Mammalian EAF1 and EAF2/U19 Are Wnt4 Downstream Factors
After demonstrating a relationship between the Eaf family and Wnt4a in zebrafish, we next wanted to determine if this relationship exists in mammalian cells; thus, we performed similar assays in the mammalian 293 cell line. As a first step, we cloned the human EAF1 and EAF2/U19 promoter regions into the pGL3-basic vector (Fig. 5A and 5D). EAF1 and EAF2/U19 reporter constructs were then co-transfected with either an HA-empty vector or HA-tagged Wnt4 vector along with the Renilla control into 293 cells. Wnt4 increased the transcriptional activity of the EAF1 promoter by about 5-fold (Fig. 5B) and the EAF2/U19 promoter by about 14-fold (Fig. 5E); similar to what we had seen in the zebrafish eaf1 and eaf2/u19 promoter assays (Fig. 2B & E) and consistent with the increase of EAF2/U19 induced by Wnt4 in Xenopus laevis . Western blot analysis confirmed Wnt4 protein expression (Fig. 5C). To rule out the possibilitythat Wnt4 non-specifically induced the pGL3-basic vector, we performed a control experiment in which we co-transfected cells with the pGL3-basic vector and either the HA-empty vector or the HA-tagged wnt4 vector. We found that HA-Wnt4 did not change the level of luciferase activity (Data not shown). These observations indicate that Wnt4 can directly induce the EAF1 and EAF2/U19 genes in mammalian cells.

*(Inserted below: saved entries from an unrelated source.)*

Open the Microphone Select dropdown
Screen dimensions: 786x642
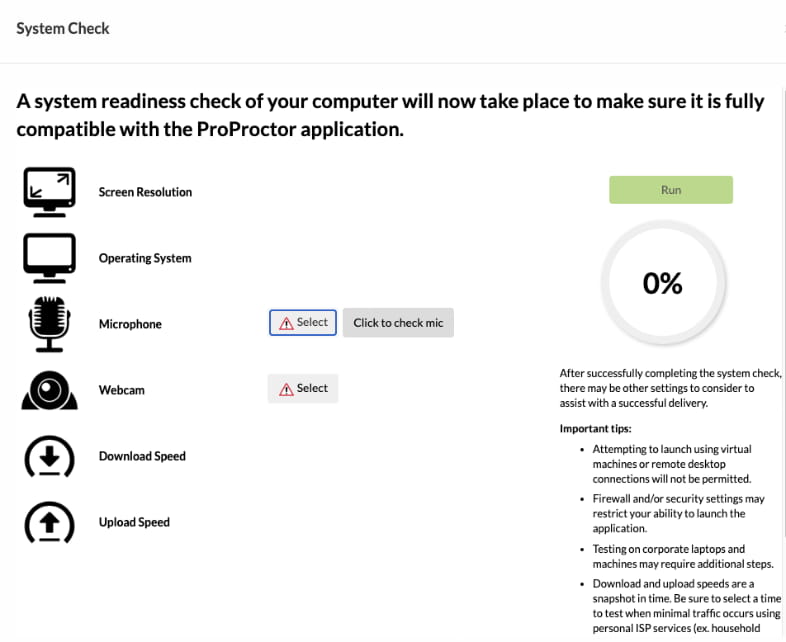click(x=303, y=322)
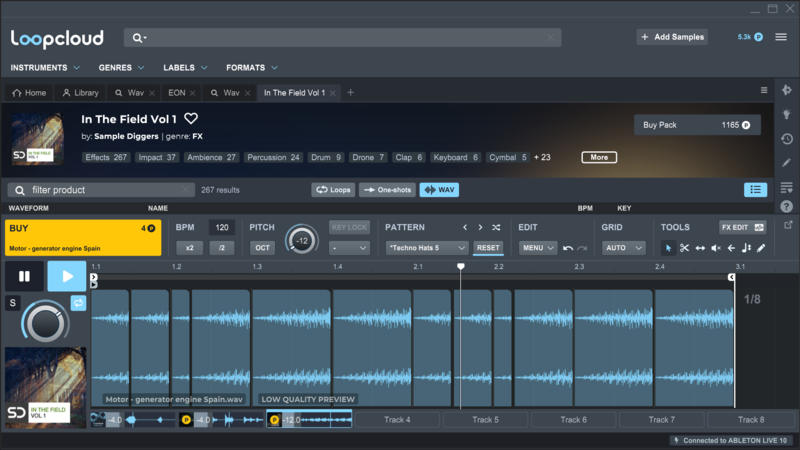Expand the Techno Hats 5 pattern dropdown
Viewport: 800px width, 450px height.
(x=427, y=248)
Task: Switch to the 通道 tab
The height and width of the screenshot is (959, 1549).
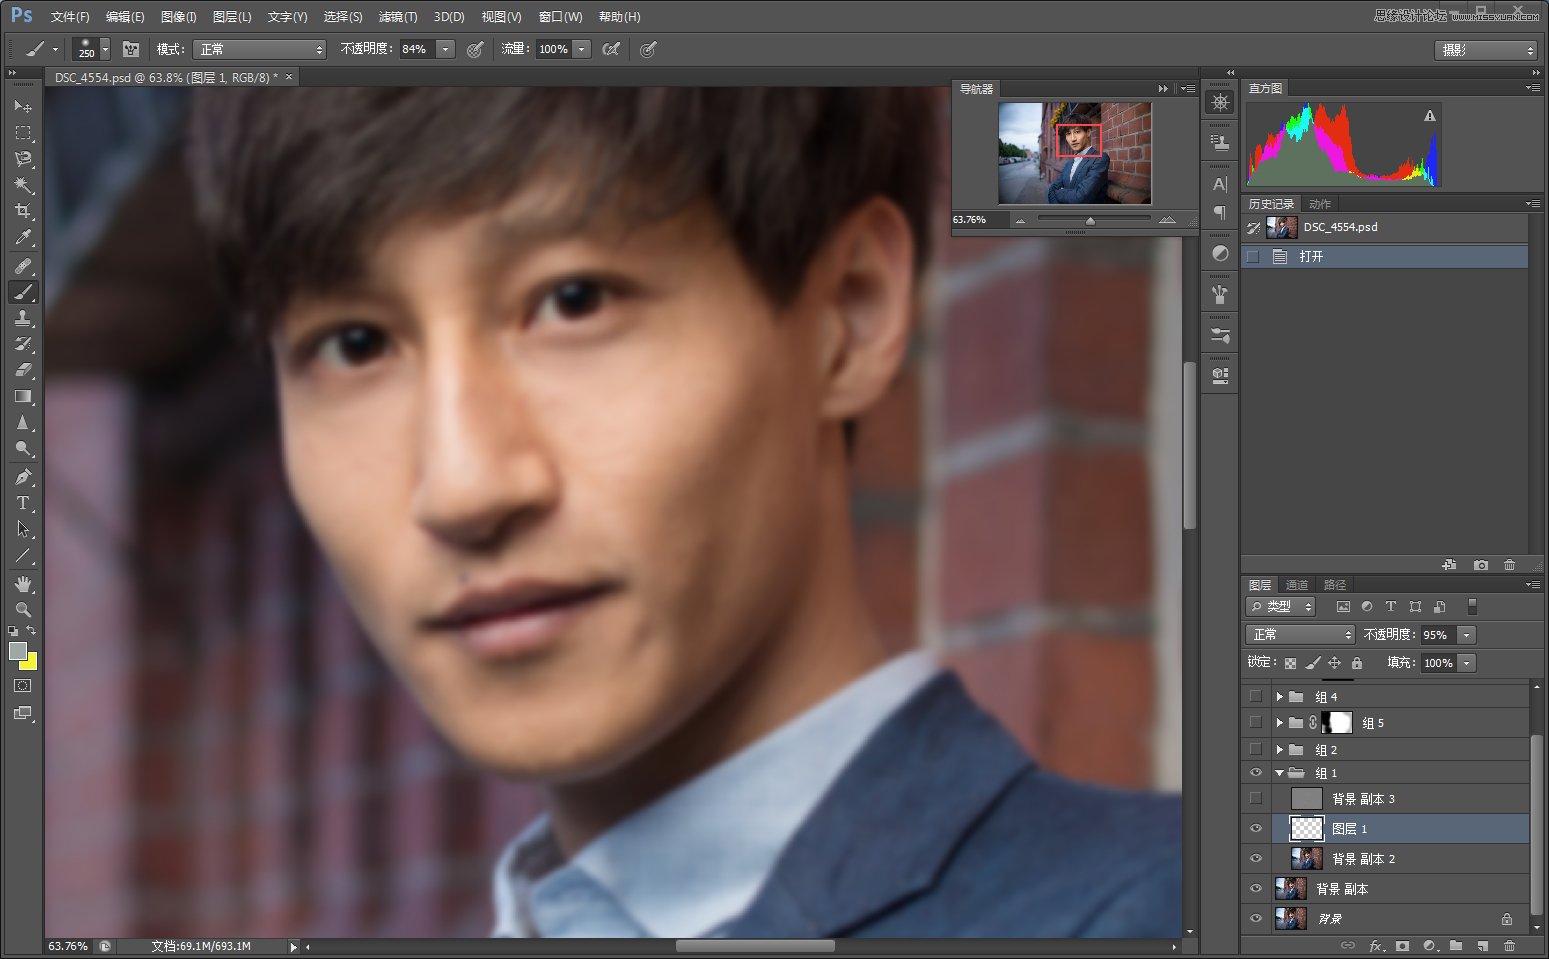Action: (1296, 584)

(A) The sequence of the 1.0 kb human EAF1 promoter and the positions of primers used for subcloning. The transcriptional initial site is indicated by +1. (B) 293 cells were co-transfected with the EAF1 promoter reporter and either a control vector or a vector expressing HA-Wnt4. The luciferase activity was normalized to Renilla and reported as the mean ± standard deviation (SD). (C) The expression of Wnt4 was verified by Western blot using an anti-HA antibody. (D) The partial sequence of the 3.6 kb human EAF2/U19 promoter and the primers used for subcloning. The transcriptional initial site is indicated by +1. (E) .293 cells were co-transfected with the EAF2/U19 promoter reporter and either a control vector or a vector expressing HA-Wnt4. The luciferase activity was normalized to Renilla and reported as the mean ± SD.

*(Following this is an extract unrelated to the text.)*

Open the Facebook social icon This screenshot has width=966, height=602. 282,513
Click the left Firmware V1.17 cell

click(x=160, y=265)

To determine if Wnt4 over-expression also increased the protein levels of EAF1 and EAF2/U19 in mammalian cells, we conducted Western blot analysis of 293 cells transfected with an HA-empty vector or an expression vector for HA-tagged Wnt4. Anti-EAF1 or anti-EAF2/U19 polyclonal antibodies revealed that Wnt4 induced a dramatic increase in both EAF1 and EAF2/U19 levels (p<0.0001) (Fig. 6A and 6B). Consistent with the promoter assays, Wnt4 induced expression of more EAF2/U19 than EAF1 protein.
(A) Representative Western blot of EAF1 in 293 cells transfected with a control vector or a vector expressing Wnt4 using a polyclonal antibody against human EAF1. (b) EAF1 expression was normalized to β-actin. (B) Representative Western blot of EAF2/U19 in 293 cells transfected with a control vector or a vector expressing Wnt4 using a polyclonal antibody against human EAF2/U19. (b) EAF2/U19 expression normalized to β-actin.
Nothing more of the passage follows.